§ The request: Identify each line in the data below that contains the string "computer", and copy those lines.

§ Data extracted from a collection:
▼▼▼

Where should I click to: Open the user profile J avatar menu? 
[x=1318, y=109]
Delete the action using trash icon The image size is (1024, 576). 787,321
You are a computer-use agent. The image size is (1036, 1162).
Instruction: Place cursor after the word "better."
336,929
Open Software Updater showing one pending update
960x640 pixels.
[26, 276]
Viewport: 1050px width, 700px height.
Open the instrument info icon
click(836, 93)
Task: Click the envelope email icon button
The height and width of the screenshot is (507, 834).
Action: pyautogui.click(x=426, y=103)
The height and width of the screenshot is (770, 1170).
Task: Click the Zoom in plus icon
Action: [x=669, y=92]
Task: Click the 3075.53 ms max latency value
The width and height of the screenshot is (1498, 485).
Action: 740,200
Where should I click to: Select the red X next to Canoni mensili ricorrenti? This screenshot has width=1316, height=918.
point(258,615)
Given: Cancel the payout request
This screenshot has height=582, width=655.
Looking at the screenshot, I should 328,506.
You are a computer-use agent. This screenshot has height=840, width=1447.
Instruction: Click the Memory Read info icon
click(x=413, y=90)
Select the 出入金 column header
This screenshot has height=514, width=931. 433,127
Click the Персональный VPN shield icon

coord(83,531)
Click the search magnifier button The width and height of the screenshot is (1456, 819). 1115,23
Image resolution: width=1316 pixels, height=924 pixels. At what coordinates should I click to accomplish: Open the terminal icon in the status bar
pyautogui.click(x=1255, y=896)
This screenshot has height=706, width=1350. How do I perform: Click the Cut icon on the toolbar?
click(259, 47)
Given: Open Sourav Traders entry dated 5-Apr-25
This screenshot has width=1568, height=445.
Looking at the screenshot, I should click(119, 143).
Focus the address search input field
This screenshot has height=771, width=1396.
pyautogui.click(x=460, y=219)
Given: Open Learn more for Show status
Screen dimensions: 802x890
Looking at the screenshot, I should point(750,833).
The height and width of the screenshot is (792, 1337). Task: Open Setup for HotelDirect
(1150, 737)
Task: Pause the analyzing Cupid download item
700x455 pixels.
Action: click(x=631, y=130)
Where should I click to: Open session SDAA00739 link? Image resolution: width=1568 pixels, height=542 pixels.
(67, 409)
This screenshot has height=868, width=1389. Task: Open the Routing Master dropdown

▲▲▲

§ Completed task:
You are a computer-use agent. The image size is (1036, 1162).
You are a computer-use agent. This screenshot has height=840, width=1447.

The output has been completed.